From: Ian Swett [mailto:ianswett@google.com]
Sent: Friday, February 9, 2018 1:46 PM
To: huitema <huitema@huitema.net>
Cc: Salz, Rich <rsalz@akamai.com>; Praveen Balasubramanian <pravb@microsoft.com>; Eric Rescorla <ekr@rtfm.com>; quic@ietf.org
Subject: Re: hardware offload (was: Packet number encryption)

I should say that I don't have a specific API, implementation, or NIC in mind, so hopefully someone(Praveen?) can provide some context about what is possible with existing APIs or what is relatively easy to add to them.

The API I had in mind was of the "encrypt this byte string" form, but in the NIC.  ie: When I write a sequence of packets I supply crypto info, as well as a minimum release time(or pacing rate).  The goal is to do the bulk crypto as the network stack is packetizing and copying into the NIC memory.  Ideally this can avoid an extra memcpy and avoids touching the data to be sent until the last possible moment.
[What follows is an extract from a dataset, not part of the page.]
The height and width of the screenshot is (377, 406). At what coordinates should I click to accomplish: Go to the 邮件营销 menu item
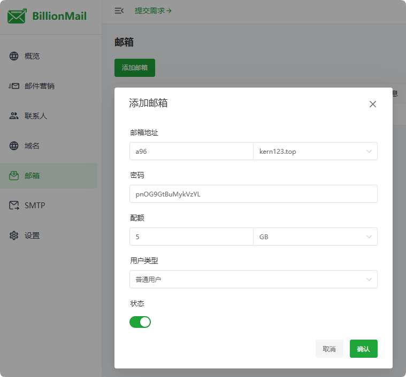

Hardware acceleration of AES in modern CPUs is extremely good, so another approach is to do the above in a userspace networking stack or the kernel and use the CPU's AES acceleration.  If the networking code that was writing into NIC memory had a deep understanding of QUIC, possibly it could do the packet number encryption as a second pass?

On Fri, Feb 9, 2018 at 3:17 PM, Christian Huitema <huitema@huitema.net<mailto:huitema@huitema.net>> wrote:
On 2/9/2018 8:20 AM, Ian Swett wrote:

> One issue with the current encryption proposal is you can't use
> hardware crypto offload for the bulk encryption because the packet
> number has to be encrypted after the bulk data.
>
> Any suggestions on how to fix that?

Ian, could you be a bit more explicit about the type of hardware offload
that you have in mind?

I can think of two extreme types. One is embedding crypto offload in the
NIC, and is generally tied to TCP/TLS/TLO. That one type has no hope
whatsoever of working with UDP/QUIC. The other type is simply providing
an "encrypt this byte string" API, and can be trivially used with QUIC
-- much like we can use Intel's AES extended instructions today. So
obviously you have something else in mind, and maybe you should explain it.